Welcome to What’s the Buzz, 25YL’s feature where members of our staff provide you with recommendations on a weekly basis. In our internet age, there is so much out there to think about watching, reading, listening to, etc., that it can be hard to separate the wheat from the chaff, filter out the noise, or find those diamonds in the rough. But have no fear! We’re here to help you do that thing I just described with three different metaphors. Each week a rotating cast of writers will offer their recommendations based on things they have discovered. They won’t always be new to the world, but they’ll be new to us, or we hope new to you. This week, Vincent Greene is watching The Wrong Missy and Will Johnson is reading Stephen King’s Cycle of the Werewolf.
The Wrong Missy: Hilariously Over the Top, Endearing Story about Real People
Vincent: In many ways the Netflix original The Wrong Missy is a throwback to comedies of the early 2000s. Just like many before, it centers around a blind date that goes awry, which in turn leads to a crazy chain of events after a case of mistaken identity. It sounds just like your run of the mill rom-com, and it kind of is. But it is the way The Wrong Missy’s uses its crazy over the top humor that helps it stand out amongst the crowd. Although David Spade is the lead, it is Lauren Lapkus who not only steals the show but carries the movie for the most part.
Lapkus’s turn as the titular Missy is so ridiculously outlandish and wild—from the get-go, she is loud, brash and borderline manic, but never misses a beat throughout. She plays so well off David Spade’s jaded straight guy routine. The unlikely duo manages to have surprisingly good chemistry, even though the characters are polar opposites. It suits the narrative really well. Spade plays Tim Morris straight down the middle, using his experience to get out of Lapkus’ way, so she can shine with her youthful energy, which helps the pace of The Wrong Missy to no end.

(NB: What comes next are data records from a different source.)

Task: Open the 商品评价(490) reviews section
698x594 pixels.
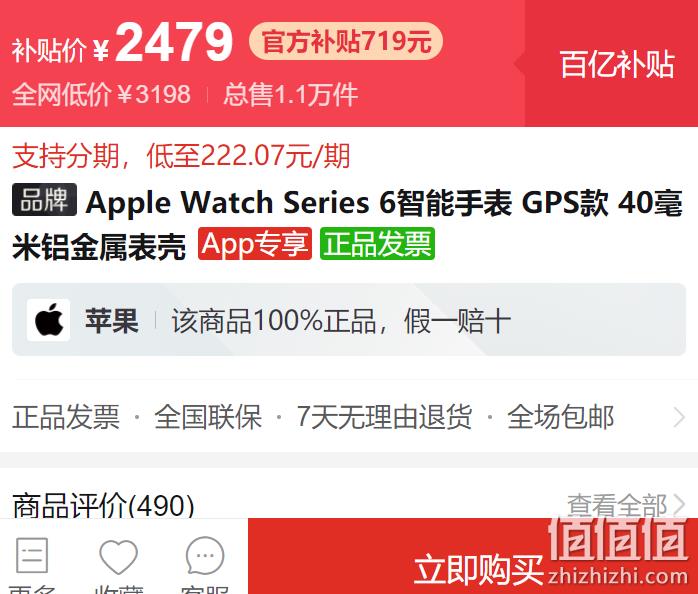Action: [103, 506]
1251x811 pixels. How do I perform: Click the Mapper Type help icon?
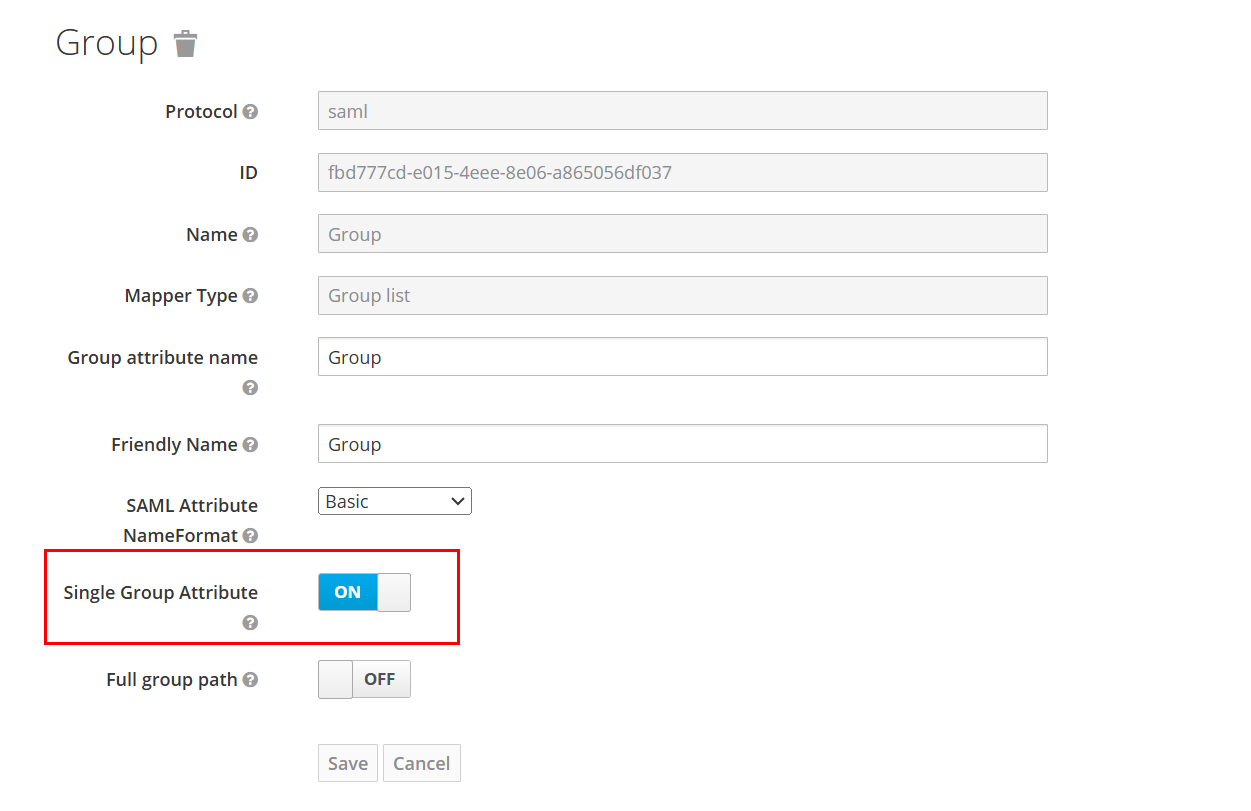pyautogui.click(x=251, y=296)
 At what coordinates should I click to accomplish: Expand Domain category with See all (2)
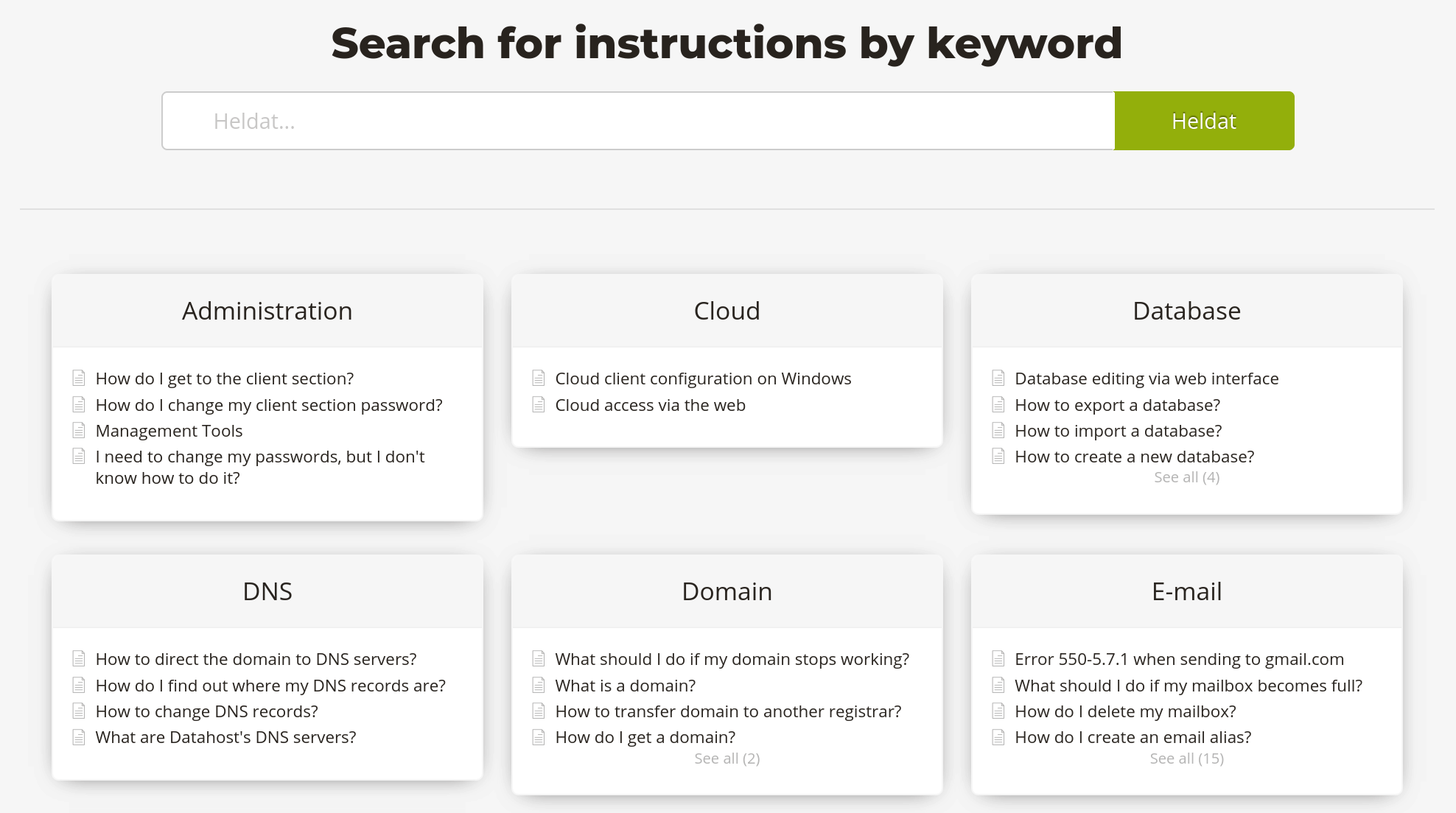click(x=727, y=757)
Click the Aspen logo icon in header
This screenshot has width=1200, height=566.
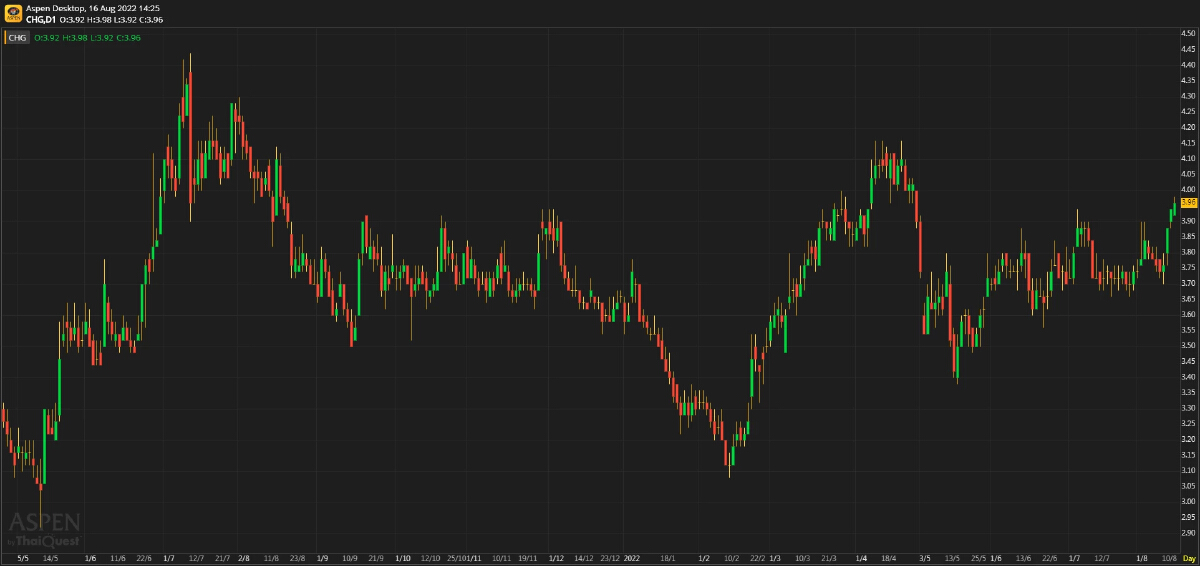coord(12,13)
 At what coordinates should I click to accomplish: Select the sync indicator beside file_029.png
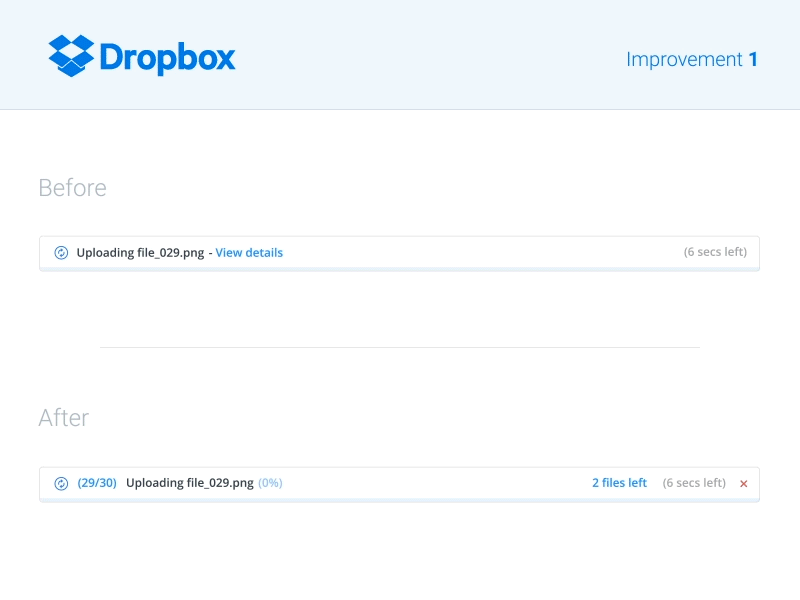point(61,252)
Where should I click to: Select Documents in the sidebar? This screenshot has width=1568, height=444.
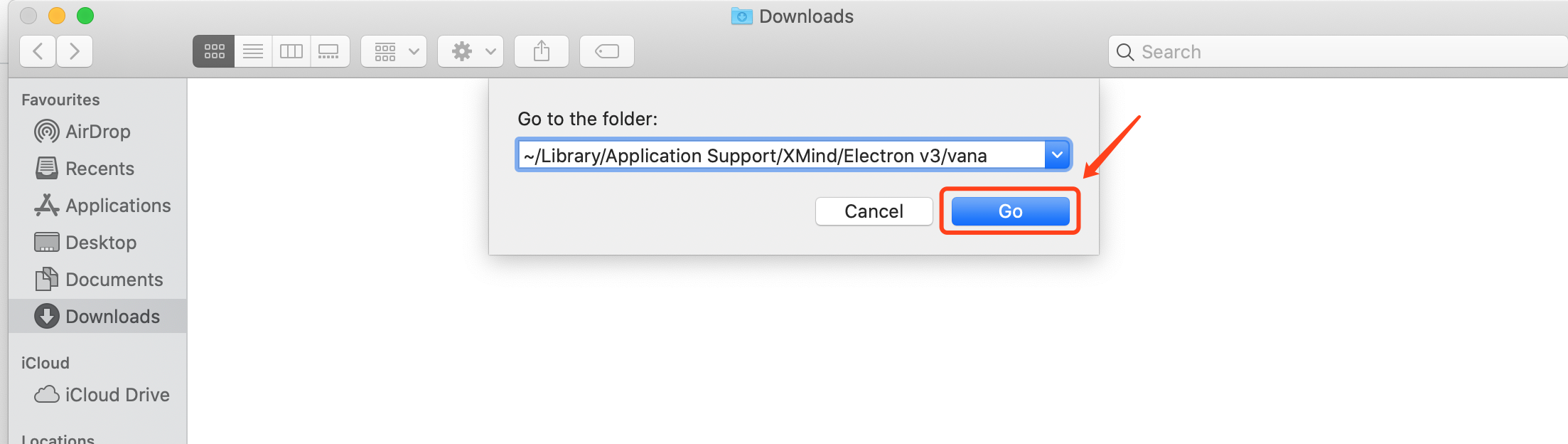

We are made quickly aware that Tim isn’t the interesting character, coming across as a little more than desperate and a bit of a douche, but that’s the whole point. He has to be that way for his journey with the crazed but charming Missy to not only have a payoff but it also helps you stay on Missy’s side during the whole movie even as her antics get more and more out of hand. As the story progresses things get real weird, real quick, and the humor is almost cartoonish with its exaggerated nature, but the characters themselves always manage to stay human and relatable.
This is a testament to the way The Wrong Missy tells its story, I don’t usually like these movies because the characters themselves aren’t likable, but that’s definitely not the case here. There is not one person in the whole movie that is not hilarious in their own way, and even with the bevy of silly side characters, they don’t distract from the two main focal points of the story. A lot of these movies stray too far away from the main story, trying to use silliness on the periphery as filler, and The Wrong Missy does this to a certain extent but always comes quickly back to its real strength; that being its leads.
I think it was because of this ability to know its own strengths and how to stay on message that The Wrong Missy stood out to me. As I previously mentioned, I usually don’t enjoy these types of movies but I was surprised by how endearing the characters were and how funny the movie is from start to finish. The Wrong Missy is a pretty simple, oftentimes silly, but still a heartwarming story all wrapped up in one messy but somehow neat little package.